【ABC351】AtCoder ABC351 Problem Eを解き直す

AtCoder Beginner Contest 351、参加して来ました。

ABCと3問AC。なんとなく、D問題は手が届きそうになく、E問題ならワンチャンあるかな、と思った所、予想通りTLE。悔しいので、2日経って改めて解き直しました。その経過をこちらに記載して行きたいと思います。言語はPython (PyPy 3.10-v7.3.12)を利用しています。


AtCoder ABC351 problem E

問題内容は以下からご確認下さい。

問題内容の概要

xy平面上に配置された2点間をナナメ移動で到達する事を考えます。
ナナメ移動というのは、こんなイメージを指します。

ナナメ移動のイメージ

もし到達出来るならその移動回数をdist($${P_1}$$,$${P_2}$$)とします。上図のケースなら4になります。到達出来ない場合もあるので、その場合はdist($${P_1}$$,$${P_2}$$)=0とします。

今回の問題の場合、$${xy}$$平面上に複数個の点が存在します。この時発生する、全てのdist($${P_i}$$,$${P_j}$$)の総和を求めるのが今回の目的となります。

提出1回目(コンテスト内)

まずは、提出したコードを記載します。一応、コメントは後から付け足したものです。

def function():
    # 標準入力
    n = int(input())
    a1 = []
    a2 = []

    # x+yの2で割った余りが異なる点同士は到達不可能なので、
    # それらを先に組み分けしておく
    for _ in range(n):
        a = list(map(int,input().split()))
        if((a[0]+a[1])%2 == 0):
            a1.append(a)
        else:
            a2.append(a)

    # 計算関数の定義
    def sumup(a):
        num = 0
        if(len(a)==0):
            return 0
        for i in range(len(a)-1):
            for j in range(i+1,len(a)):
                if(abs(a[i][0]-a[j][0]) > abs(a[i][1]-a[j][1])):
                    num += abs(a[i][0]-a[j][0])
                else:
                    num += abs(a[i][1]-a[j][1])
        return num
    
    print(sumup(a1)+sumup(a2))
    return

if __name__ == "__main__":
    function()

**データ**
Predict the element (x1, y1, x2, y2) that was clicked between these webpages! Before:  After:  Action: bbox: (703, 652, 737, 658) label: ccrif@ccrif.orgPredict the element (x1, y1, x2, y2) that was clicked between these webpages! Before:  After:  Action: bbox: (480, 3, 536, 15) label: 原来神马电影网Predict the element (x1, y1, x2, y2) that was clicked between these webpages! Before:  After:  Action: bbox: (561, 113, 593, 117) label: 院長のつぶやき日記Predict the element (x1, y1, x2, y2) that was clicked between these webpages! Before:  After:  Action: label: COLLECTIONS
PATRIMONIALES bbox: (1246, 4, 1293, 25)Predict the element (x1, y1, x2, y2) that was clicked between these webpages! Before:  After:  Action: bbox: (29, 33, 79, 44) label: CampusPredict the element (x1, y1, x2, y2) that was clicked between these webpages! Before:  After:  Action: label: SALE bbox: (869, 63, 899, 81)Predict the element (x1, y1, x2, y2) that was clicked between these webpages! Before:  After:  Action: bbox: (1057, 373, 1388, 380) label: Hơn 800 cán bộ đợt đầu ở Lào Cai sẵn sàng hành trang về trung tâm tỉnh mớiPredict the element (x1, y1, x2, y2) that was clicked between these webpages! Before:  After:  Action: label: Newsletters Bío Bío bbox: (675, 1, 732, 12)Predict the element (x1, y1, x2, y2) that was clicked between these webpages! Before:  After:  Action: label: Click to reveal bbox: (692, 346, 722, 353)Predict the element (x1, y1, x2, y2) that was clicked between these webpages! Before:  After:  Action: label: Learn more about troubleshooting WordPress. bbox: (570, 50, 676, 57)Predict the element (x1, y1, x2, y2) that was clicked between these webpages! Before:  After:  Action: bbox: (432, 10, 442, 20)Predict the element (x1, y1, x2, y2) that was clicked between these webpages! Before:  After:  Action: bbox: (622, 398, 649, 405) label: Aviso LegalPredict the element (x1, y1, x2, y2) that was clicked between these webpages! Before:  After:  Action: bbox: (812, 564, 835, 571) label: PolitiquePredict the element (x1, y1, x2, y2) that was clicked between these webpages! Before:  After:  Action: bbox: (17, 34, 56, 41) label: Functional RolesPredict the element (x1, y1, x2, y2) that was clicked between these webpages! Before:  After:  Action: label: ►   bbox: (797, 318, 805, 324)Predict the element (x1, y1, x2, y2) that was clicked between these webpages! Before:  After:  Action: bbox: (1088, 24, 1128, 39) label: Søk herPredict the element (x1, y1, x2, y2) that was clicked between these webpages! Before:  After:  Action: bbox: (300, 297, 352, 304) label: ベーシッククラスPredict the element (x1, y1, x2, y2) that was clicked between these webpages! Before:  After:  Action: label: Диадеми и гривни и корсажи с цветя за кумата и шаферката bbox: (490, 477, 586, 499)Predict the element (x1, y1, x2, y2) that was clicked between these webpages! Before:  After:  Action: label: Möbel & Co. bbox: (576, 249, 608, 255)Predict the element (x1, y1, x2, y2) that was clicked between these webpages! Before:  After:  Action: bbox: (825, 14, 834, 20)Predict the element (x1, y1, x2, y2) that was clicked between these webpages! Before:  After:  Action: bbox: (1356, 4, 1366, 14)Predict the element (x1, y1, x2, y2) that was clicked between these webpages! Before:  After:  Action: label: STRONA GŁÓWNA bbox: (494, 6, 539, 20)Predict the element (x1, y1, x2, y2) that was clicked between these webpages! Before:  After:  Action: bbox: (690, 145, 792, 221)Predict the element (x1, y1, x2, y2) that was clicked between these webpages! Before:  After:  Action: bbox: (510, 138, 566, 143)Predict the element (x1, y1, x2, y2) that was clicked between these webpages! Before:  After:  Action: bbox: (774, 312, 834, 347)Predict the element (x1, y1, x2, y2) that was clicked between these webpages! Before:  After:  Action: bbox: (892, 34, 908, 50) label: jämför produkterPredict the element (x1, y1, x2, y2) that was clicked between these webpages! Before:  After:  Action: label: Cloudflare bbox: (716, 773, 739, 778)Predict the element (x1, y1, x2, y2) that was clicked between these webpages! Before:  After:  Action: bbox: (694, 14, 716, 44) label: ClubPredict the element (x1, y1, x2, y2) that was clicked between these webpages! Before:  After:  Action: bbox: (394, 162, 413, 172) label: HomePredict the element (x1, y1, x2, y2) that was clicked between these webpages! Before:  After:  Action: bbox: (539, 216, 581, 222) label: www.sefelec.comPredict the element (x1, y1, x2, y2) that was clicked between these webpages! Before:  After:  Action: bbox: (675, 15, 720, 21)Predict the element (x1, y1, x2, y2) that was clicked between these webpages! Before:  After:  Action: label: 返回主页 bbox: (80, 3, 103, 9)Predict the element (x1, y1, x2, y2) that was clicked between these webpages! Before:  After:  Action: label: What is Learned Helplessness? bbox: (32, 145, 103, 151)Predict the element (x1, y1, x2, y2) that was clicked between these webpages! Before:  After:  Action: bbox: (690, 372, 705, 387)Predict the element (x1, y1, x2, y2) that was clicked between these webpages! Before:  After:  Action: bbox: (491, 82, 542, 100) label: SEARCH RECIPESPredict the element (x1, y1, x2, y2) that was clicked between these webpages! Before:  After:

**演習課題**
1 – 本文抜粋の内容を2文で要約してください。
2 – 本文抜粋の「# x+yの2で割った余りが異なる点同士は到達不可能なので、」から「a1.append(a)」までを、一字も変えずに書き写してください。
リストはこの作業では使いません。

**解答例**
1 – 筆者はAtCoder ABC351でA〜Cの3問をACしたものの、E問題はTLEとなったため、2日後にPython（PyPy 3.10-v7.3.12）で解き直し、その経過を記している。E問題はxy平面上の複数の点について、ナナメ移動による2点間の移動回数（到達できない場合は0）の総和を求めるもので、コンテスト中に提出したコードは点をx+yの偶奇で組み分けし、各組のすべてのペアについてx座標の差とy座標の差の絶対値のうち大きいほうを足し合わせている。

2 –
# x+yの2で割った余りが異なる点同士は到達不可能なので、
    # それらを先に組み分けしておく
    for _ in range(n):
        a = list(map(int,input().split()))
        if((a[0]+a[1])%2 == 0):
            a1.append(a)